The other panelists - the builder, a guy from Serious Materials, and the guy from HP - didn't have much interesting to say.
During the summary at the end of the panel session, Kevin Kopczynski had the best summary. He said that people were looking for technologies that didn't require them to make any changes in their lifestyle and required the minimum amount of effort on their part to use. Additionally, the technologies and products had to essentially show payback in 2-3 years that people usually occupy their houses. Products and technologies directed at the commercial market could have a somewhat longer payback time, maybe 7-8 years. Everybody agreed on the panel that if the home upgrades were perceived as essentially free, they would be easy to sell. "Free" in this case means the homeowner doesn't need to invest anything up front, and that the cost of the upgrade went along with the house when the owner moved. The PACE program was the best hope for that, but unfortunately the Feds decided that having the cost of the upgrade be senior debt wasn't acceptable (because it would get paid off first in a repossession). Since the Feds are doing essentially 100% of the home loan financing after the private securitization market collapsed in 2008, their opinion rules.

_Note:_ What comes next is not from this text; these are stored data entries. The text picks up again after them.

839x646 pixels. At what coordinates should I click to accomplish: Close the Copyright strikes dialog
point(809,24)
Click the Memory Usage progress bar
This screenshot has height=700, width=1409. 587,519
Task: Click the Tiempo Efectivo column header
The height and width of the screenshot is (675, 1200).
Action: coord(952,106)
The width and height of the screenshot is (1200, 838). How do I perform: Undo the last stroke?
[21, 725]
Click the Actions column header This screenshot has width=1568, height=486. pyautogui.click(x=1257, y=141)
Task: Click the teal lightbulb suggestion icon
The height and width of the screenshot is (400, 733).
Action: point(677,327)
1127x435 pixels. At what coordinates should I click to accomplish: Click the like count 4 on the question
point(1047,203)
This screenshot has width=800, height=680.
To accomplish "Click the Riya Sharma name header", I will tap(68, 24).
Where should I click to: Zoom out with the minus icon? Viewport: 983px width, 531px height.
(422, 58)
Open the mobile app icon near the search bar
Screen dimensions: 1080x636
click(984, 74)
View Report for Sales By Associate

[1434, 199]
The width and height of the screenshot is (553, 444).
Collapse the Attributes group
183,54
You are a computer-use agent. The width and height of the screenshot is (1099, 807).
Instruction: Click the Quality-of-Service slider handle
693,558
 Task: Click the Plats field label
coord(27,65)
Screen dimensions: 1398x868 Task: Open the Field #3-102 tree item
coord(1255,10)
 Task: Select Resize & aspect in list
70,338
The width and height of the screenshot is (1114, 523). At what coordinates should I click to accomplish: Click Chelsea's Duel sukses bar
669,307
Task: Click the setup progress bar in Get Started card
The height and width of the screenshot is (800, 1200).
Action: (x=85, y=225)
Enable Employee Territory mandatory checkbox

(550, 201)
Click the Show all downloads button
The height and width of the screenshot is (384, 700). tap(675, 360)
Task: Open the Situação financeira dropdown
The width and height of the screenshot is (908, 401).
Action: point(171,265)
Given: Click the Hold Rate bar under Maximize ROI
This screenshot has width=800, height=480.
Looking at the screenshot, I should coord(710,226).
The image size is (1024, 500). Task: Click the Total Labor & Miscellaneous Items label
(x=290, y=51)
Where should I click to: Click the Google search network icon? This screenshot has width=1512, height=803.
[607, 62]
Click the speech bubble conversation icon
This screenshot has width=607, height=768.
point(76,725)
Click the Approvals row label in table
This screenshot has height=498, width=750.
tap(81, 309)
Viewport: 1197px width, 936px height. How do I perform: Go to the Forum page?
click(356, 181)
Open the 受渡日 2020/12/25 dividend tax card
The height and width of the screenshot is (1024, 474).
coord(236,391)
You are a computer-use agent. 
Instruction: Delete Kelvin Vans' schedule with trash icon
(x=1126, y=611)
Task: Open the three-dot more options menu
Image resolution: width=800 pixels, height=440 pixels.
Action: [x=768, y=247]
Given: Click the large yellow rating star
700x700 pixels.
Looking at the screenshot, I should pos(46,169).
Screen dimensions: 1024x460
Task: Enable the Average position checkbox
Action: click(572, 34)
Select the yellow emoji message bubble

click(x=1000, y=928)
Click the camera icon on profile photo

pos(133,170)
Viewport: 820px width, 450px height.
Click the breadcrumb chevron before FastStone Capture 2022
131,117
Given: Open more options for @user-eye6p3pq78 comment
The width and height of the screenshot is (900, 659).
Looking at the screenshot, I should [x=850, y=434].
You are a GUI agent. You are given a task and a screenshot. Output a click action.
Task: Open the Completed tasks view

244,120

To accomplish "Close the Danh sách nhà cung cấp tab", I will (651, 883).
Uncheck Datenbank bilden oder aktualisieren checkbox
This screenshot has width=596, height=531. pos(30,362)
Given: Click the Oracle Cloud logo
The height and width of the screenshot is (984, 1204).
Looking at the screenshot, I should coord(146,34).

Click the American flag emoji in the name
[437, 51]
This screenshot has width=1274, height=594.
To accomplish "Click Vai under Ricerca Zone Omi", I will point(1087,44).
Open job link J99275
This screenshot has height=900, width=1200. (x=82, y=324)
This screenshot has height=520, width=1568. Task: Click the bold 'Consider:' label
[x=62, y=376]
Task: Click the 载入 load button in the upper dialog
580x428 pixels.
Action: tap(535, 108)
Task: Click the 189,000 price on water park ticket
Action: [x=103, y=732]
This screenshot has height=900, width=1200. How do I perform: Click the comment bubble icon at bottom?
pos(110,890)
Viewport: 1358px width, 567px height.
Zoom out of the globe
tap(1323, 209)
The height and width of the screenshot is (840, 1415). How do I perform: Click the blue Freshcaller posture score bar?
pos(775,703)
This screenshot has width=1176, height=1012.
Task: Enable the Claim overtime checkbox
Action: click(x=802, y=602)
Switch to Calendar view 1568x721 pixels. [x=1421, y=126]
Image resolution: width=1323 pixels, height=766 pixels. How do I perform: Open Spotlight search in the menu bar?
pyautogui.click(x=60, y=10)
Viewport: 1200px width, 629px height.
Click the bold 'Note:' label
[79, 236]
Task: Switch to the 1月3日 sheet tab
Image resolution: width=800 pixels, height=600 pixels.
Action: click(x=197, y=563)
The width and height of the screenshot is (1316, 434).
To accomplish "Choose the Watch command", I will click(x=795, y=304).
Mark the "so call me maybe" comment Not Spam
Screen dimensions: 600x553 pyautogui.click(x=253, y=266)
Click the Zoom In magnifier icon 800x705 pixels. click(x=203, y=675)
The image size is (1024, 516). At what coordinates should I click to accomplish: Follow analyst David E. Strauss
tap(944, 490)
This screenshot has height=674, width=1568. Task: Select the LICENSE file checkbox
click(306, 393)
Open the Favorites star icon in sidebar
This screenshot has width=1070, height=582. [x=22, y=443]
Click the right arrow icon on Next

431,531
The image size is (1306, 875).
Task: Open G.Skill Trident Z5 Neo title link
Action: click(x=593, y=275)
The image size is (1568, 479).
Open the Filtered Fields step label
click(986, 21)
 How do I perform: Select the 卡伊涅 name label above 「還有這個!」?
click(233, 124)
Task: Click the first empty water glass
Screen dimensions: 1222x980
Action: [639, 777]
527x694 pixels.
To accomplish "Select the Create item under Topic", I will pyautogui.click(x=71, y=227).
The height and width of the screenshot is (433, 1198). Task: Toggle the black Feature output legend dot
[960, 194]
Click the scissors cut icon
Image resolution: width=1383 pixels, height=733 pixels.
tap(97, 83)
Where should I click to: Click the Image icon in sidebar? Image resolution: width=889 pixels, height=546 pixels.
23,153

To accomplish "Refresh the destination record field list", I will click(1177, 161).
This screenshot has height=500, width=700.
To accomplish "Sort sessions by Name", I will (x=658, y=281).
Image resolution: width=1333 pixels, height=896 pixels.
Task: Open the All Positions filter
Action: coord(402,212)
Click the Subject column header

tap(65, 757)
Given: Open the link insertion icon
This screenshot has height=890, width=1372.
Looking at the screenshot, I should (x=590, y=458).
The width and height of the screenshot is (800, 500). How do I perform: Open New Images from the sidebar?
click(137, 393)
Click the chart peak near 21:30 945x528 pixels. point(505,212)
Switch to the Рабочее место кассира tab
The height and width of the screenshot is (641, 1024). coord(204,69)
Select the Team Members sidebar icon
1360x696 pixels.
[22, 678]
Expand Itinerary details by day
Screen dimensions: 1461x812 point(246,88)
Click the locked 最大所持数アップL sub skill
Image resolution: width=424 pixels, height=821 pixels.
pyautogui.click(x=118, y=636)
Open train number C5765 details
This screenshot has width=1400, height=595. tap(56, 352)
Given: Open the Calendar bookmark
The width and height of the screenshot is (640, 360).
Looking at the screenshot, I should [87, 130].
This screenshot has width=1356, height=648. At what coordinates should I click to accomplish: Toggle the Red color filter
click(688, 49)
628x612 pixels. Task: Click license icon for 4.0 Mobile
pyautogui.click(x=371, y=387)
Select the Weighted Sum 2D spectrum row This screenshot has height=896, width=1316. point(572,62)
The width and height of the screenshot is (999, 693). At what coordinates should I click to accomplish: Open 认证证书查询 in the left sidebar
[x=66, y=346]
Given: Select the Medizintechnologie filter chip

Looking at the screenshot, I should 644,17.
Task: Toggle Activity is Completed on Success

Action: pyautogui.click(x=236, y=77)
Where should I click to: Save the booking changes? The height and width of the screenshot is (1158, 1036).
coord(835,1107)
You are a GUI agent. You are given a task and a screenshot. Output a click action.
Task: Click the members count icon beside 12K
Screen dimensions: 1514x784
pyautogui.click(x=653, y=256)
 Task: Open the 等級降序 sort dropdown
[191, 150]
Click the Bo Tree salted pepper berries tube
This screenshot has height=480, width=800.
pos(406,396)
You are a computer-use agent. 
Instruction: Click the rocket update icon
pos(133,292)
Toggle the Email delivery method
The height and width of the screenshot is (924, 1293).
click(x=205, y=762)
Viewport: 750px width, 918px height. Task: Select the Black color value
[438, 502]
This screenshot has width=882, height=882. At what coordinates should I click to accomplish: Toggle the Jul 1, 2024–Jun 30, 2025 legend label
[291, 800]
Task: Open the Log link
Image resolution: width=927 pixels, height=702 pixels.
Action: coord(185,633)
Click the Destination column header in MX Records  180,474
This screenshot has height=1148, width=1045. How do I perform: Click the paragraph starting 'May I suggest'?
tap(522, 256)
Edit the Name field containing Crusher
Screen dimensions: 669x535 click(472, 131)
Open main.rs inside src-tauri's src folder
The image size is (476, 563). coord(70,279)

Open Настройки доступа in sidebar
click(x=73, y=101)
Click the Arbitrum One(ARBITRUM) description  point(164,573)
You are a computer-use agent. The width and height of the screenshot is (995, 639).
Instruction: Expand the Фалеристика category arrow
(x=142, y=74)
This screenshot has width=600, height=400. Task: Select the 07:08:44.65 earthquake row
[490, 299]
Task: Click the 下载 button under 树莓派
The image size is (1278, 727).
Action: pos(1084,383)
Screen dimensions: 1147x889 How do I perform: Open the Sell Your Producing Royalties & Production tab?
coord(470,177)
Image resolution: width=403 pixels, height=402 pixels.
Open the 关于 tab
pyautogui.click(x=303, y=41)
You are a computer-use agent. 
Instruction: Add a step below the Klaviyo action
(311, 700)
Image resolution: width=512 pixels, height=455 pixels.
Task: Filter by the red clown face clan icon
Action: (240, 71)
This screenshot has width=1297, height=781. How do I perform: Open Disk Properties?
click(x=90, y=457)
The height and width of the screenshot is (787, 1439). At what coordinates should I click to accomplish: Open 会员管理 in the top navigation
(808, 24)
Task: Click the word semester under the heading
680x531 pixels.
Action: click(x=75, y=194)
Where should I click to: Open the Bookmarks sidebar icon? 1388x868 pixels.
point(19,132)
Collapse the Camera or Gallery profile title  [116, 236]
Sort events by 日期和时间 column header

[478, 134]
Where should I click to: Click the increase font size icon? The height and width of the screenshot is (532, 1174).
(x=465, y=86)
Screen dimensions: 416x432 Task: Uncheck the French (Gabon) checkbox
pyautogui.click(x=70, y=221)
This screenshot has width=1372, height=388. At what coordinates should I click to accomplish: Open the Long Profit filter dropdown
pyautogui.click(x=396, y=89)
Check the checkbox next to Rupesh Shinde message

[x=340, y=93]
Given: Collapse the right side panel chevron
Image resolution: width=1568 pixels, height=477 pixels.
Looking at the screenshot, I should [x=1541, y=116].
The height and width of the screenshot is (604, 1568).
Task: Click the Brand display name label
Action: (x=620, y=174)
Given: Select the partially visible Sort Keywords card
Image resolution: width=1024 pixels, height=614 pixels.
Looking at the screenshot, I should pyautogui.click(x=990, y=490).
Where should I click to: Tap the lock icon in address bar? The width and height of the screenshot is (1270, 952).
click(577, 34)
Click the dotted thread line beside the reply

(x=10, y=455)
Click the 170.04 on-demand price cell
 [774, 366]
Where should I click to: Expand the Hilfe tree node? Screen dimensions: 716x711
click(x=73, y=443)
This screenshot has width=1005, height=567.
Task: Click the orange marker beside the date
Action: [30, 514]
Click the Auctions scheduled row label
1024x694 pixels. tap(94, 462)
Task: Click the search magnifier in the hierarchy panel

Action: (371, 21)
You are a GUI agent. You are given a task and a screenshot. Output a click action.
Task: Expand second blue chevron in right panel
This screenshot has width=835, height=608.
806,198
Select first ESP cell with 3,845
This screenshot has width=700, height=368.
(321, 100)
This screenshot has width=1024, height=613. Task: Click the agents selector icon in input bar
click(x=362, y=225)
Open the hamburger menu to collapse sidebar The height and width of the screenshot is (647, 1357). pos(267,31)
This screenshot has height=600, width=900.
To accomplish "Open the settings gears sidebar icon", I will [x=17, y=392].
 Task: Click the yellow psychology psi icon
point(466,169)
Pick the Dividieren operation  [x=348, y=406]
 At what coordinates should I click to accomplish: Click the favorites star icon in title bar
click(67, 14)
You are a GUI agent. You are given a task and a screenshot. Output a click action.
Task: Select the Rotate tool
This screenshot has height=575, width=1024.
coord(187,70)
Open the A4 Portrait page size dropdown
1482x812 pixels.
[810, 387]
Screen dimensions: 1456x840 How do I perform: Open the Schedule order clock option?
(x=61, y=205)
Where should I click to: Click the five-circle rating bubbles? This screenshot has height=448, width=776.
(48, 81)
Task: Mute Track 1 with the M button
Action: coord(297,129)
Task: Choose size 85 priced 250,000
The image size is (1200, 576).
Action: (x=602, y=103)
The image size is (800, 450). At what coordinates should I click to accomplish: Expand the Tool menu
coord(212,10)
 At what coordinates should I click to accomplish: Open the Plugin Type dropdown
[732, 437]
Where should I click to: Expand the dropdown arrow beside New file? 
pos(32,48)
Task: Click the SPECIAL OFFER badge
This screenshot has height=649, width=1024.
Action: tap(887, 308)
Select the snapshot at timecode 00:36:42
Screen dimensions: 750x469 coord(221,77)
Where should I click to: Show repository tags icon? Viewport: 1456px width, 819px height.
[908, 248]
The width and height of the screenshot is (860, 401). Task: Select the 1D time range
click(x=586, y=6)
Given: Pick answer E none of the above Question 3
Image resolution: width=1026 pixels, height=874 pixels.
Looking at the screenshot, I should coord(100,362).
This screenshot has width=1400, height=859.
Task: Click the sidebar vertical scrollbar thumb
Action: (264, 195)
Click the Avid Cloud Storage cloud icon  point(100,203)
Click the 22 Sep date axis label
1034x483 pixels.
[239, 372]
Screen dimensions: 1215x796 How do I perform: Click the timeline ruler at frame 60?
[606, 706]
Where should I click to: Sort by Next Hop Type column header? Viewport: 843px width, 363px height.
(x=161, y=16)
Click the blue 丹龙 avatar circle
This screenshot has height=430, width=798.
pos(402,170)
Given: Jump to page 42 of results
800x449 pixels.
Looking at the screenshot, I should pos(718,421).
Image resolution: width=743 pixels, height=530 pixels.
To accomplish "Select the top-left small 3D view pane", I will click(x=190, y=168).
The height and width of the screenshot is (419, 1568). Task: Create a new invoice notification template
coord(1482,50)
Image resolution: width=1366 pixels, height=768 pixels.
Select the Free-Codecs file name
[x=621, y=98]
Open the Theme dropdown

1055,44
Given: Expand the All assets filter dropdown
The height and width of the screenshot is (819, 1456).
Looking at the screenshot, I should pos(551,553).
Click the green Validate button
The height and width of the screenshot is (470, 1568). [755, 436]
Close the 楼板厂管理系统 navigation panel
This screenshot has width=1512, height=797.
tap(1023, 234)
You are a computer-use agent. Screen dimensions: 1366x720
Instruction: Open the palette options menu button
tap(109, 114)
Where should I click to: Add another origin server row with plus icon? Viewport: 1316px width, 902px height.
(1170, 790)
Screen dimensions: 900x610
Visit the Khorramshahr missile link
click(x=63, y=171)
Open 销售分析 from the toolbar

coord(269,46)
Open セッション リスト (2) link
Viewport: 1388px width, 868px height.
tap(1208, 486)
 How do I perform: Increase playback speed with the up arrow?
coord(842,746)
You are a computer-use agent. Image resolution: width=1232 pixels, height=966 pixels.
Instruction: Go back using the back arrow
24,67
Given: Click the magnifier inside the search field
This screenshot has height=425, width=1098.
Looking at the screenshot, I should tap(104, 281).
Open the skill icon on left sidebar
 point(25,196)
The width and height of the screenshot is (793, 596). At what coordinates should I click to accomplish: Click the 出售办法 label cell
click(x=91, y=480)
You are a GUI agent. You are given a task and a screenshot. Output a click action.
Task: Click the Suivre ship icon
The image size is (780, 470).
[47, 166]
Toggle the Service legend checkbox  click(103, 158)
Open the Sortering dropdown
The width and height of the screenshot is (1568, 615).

The event left me vaguely depressed and confirmed the other reason why I stopped going to these CleanTech events. If people aren't expected to change their lifestyle, and want clean tech for free, what hope is there that the problem of global warming is going to be solved by business? People are willing to pay lots of bucks for cell phones, tablet computers, plasma displays, songs on iTunes, and other entertainment and communication technology and content, but they refuse to shell out any money for products and technologies that will reduce carbon emissions. Nobody is committed enough to go through the grief and financial load that we've been going through with our system remodel. The Congress and President have failed in political leadership, in enacting policy that will make carbon-based energy expensive or otherwise encourage people to make decisions that involve less carbon intensive purchases and activities. The Feds even managed to sideline a program like PACE, which wouldn't cost any level of government anything.
The constraints on solving the problem are just too tight.